We introduce a Hamming-type angular function $$\mathrm{angle}_H(u,v):= \min_{c \in \mathbb{F}_q^n} d_H(u, cv)$$ on pairs of nonzero vectors in $\mathbb{F}_q^n$ and show that it satisfies all three metric axioms up to scalar multiplication. The function $\mathrm{angle}_H$ is invariant under nonzero scalar multiplication in either argument and therefore descends to a genuine integer-valued metric on the projective space $\mathbb{P}(\mathbb{F}_q^n)$. As a concrete application, we prove an \emph{angular} (or \emph{projective}) version of the unique-decoding theorem for linear codes: if $\mathrm{angle}_H(u, C\setminus\{0\}) < d/2$, where $d$ is the minimum distance of the linear code $C$, then the closest direction in $C$ to $u$ is unique up to nonzero scalar multiplication. We then discuss how this angular viewpoint relates to the proximity-gap programme for Reed--Solomon codes. To the best of our knowledge, this is the first attempt to define an angle notion for vectors over finite fields and interpret it from several perspectives, including geometry, coding theory, and cryptography.
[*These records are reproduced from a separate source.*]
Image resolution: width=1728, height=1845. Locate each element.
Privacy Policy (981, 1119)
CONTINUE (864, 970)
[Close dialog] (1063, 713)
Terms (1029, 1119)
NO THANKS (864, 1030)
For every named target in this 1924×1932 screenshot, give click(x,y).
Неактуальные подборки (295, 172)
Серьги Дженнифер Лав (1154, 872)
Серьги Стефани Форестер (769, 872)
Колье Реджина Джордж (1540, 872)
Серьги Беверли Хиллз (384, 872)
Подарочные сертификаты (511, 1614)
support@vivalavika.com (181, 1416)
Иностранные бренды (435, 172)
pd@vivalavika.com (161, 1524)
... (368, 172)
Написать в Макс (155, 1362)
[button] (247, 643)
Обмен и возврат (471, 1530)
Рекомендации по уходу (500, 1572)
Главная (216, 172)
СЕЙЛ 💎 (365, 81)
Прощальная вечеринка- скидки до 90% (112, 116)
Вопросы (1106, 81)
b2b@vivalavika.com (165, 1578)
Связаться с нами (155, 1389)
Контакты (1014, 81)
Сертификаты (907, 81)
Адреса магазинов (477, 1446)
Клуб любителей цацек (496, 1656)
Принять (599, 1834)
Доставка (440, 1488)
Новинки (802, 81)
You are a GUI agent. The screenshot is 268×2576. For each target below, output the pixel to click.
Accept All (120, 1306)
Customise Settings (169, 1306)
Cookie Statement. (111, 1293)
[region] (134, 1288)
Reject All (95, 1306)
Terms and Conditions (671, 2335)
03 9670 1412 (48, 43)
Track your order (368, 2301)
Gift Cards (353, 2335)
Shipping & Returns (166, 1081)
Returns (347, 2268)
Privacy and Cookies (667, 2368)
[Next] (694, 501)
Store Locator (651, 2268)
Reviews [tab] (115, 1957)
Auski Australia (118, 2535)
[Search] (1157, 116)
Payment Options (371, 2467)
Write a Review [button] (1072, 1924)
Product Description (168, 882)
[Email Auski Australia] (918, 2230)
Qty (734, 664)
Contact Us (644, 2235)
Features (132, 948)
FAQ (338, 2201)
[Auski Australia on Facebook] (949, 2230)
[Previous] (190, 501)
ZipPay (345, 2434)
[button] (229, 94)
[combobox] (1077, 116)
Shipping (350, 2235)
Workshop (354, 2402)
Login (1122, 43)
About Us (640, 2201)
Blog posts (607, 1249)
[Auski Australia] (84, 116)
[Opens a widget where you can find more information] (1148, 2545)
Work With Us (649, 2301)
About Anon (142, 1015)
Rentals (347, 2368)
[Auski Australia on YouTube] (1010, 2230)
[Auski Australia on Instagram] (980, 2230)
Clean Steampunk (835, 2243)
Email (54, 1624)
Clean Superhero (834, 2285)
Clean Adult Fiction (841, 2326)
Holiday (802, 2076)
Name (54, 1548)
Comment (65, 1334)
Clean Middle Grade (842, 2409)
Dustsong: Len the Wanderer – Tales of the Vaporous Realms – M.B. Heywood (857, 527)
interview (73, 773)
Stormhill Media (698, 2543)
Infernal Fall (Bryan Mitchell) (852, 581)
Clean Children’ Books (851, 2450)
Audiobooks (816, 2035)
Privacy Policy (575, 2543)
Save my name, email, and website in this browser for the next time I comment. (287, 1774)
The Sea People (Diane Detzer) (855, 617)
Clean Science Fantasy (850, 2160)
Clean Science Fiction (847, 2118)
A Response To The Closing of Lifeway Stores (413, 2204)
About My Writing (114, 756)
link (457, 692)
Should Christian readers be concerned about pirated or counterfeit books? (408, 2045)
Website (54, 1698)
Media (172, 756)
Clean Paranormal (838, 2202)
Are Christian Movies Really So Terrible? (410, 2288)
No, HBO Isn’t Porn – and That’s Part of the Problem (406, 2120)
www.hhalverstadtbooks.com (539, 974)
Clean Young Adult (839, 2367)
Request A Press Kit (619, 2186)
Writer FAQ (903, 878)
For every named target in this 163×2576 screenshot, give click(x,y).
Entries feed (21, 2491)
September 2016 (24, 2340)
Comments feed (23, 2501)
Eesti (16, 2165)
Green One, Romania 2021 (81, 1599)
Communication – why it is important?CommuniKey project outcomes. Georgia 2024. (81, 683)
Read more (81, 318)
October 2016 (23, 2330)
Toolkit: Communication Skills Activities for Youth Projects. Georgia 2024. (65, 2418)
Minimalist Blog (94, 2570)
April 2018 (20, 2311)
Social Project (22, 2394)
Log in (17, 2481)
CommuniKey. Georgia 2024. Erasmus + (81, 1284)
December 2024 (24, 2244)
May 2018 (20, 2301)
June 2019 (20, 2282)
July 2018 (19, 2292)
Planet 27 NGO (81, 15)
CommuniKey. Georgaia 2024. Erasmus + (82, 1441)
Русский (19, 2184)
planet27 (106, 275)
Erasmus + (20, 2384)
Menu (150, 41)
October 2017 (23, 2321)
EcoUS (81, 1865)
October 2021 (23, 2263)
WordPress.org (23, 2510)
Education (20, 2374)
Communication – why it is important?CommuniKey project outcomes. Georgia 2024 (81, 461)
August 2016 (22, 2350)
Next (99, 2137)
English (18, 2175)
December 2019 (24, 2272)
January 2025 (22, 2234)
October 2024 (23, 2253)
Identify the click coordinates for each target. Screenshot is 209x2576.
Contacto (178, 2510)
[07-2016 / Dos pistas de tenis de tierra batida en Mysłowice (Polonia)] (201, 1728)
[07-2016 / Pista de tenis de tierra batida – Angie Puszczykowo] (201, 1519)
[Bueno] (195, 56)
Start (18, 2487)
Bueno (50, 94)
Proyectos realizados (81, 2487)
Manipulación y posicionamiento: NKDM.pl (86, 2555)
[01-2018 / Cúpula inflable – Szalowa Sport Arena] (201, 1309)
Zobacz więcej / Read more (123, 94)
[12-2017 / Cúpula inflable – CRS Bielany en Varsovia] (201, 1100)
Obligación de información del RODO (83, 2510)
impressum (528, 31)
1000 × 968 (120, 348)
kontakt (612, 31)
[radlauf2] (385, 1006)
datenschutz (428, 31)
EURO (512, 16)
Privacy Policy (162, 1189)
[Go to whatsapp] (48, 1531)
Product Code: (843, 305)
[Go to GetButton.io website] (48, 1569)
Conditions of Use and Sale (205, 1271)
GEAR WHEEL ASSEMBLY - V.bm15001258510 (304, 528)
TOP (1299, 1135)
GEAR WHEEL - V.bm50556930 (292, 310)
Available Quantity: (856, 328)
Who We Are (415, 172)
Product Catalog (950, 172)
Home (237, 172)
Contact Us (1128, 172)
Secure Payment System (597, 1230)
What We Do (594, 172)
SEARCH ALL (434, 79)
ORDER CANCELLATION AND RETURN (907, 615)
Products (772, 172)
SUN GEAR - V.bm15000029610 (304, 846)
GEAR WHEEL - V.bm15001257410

翻译：我们引入了一种汉明型夹角函数 $$\mathrm{angle}_H(u,v):= \min_{c \in \mathbb{F}_q^n} d_H(u, cv)$$，定义于 $\mathbb{F}_q^n$ 中非零向量对上，并证明了该函数在标量乘法下满足所有三条度量公理。函数 $\mathrm{angle}_H$ 在任一参数的非零标量乘法下保持不变，因此可诱导出射影空间 $\mathbb{P}(\mathbb{F}_q^n)$ 上一个真正的整数值度量。作为具体应用，我们证明了线性码唯一译码定理的一个\emph{夹角}（或\emph{射影}）版本：若 $\mathrm{angle}_H(u, C\setminus\{0\}) < d/2$，其中 $d$ 为线性码 $C$ 的最小距离，则 $C$ 中与 $u$ 最近的方向在非零标量乘法意义下是唯一的。随后，我们讨论了这一夹角观点与Reed–Solomon码邻近间隙研究计划之间的关系。据我们所知，这是首次尝试定义有限域上向量的夹角概念，并从几何、编码理论和密码学等多个视角对其进行阐释。